Abstract – Andre Eleazer

I have spent the past days in Bangkok, in a beautiful, quiet space, even though there is turmoil not so far over the threshold.  Firstly I am just trying to still my mind and rest physically.

I have felt such a resistance to doing anything, even to planning the next days of my break when I will head out of Bangkok. I have been unable to write even a seasonal message to those who I have horribly neglected these past months.  I have not yet managed to get down those thoughts and reflections on the past year, one which has been one of the most difficult for many of us, that has taken people cruelly and relentlessly.  Those who we knew had limited precious time, and those who should have had a great deal longer.  These thoughts are still in my mind but not yet articulated nor shared with those who matter.
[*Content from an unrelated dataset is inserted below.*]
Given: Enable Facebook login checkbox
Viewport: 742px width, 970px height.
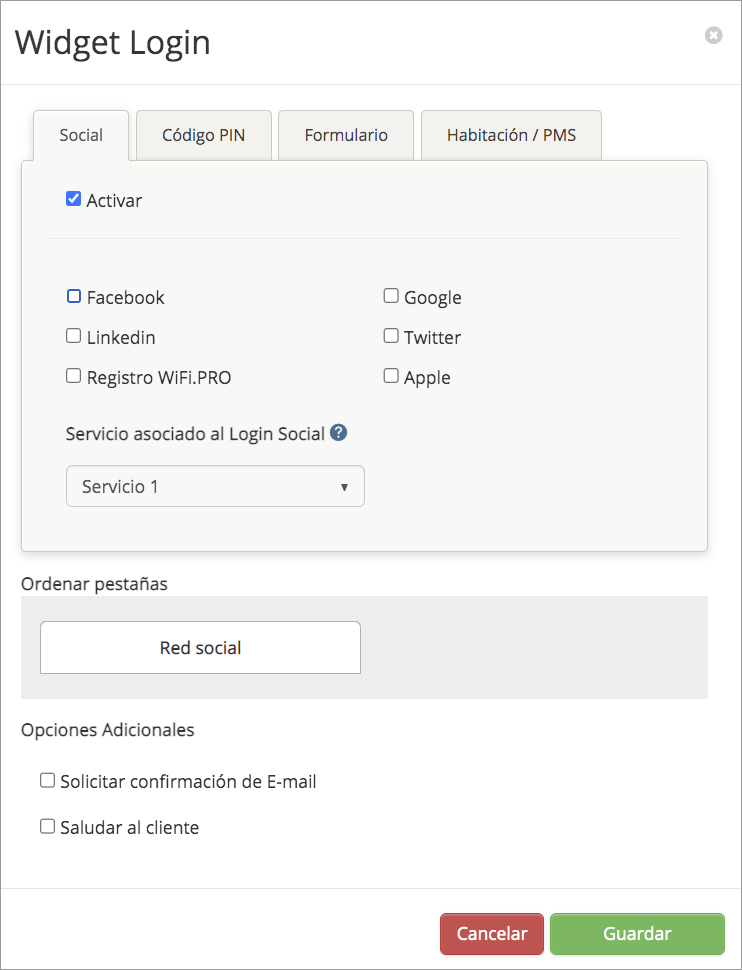Looking at the screenshot, I should click(73, 296).
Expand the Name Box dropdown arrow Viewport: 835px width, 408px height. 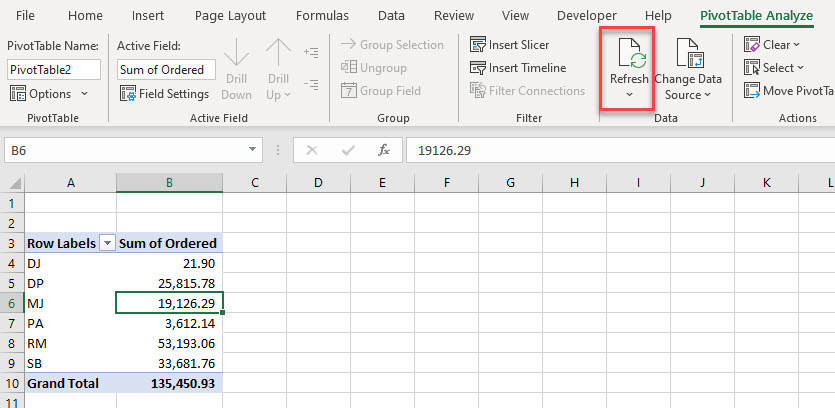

And then there is the writing backlog.  The blog space has been unusually quiet.  Not a shortage of ideas, but some inertia and muddle which needs calming time and gradual refocus.  Our Wednesday Writing Group writings have been neglected.  Work on my bigger writing projects has been put to the side. Having moved away from the speeding roundabout, I can pick up these remnants, strewn around and start to make sense of them again.

Soon I will physically remove myself even further, for a week or so. I also trust that the roundabout is actually going to slow a little over the next couple of weeks.  It won’t come to a complete standstill, but the more it slows down while I am on terra firma, the easier it will be when that time comes to try and leap back on.
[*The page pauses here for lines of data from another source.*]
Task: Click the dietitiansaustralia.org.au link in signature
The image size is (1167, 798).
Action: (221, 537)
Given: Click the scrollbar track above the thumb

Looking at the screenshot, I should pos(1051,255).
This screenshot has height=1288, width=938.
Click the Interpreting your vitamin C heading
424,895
While it is out of sight, I MUST try and erase it from my mind.  I must distance myself from its terrifying dizziness even though I know it is unavoidable, that I climb back on after my break.

But that is for later.  Right now, all that I need and want is that to provide a space for my body and soul to revitalise, refresh and attain optimum healing rest.
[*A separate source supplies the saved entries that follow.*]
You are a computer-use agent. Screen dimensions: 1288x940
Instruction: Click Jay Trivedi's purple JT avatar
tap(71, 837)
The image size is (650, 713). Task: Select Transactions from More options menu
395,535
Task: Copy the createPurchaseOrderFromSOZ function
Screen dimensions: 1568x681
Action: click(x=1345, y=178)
Pausing in an alley in Bangkok's Chinatown

Pausing in an alley in Bangkok’s Chinatown

Roundabouts can fun and exciting, but we cannot live on them all the time. In this fast modern world we live in, sometimes we just need to step aside and take the time to breathe.

13 thoughts on “Swings and roundabouts

  1. So very true about living on the roundabout and the need to step off them.I hope you rest deeply and rest well. Maybe thi New Year can be able learning to take breaks often, and pace reasonable? That will be it for me, for sure… but in the meanwhile, stop, disconnect, rest.

    Happy holidays and happy resting to you, Philippa.

    Catherine

    • Thank you Catherine, I am wallowing in this rest just now, and for sure will be planning breaks when I can. The reality is that much of this pace is connected with the attention on Myanmar at the moment…… exciting and wonderful to be a part of, but exhausting too.

      I am in awe of you, publishing your book! WOW! What hard work and determination in the midst of a crapshoot. Wonderful work 🙂

      Take care and wishing you well xoxox

  2. Hi Philippa, it sounds like you need to nurture yourself during this fragile time in your life. Don’t worry about staying quiet on your blog. You will sort things out in time and get back to it. Just take care of yourself. I’m sending you virtual hugs.

  3. I know this feeling Philippa. In my mind it was a whirlwind, the twister kind from Kansas and I’ve been hopelessly drawn into it. Only now after stepping back (from everything) do I feel a new vigour and sense of direction but it needs more time to flourish. I hope stepping off the roundabout and pushing it out of your thoughts will help you find the space you need to flourish too.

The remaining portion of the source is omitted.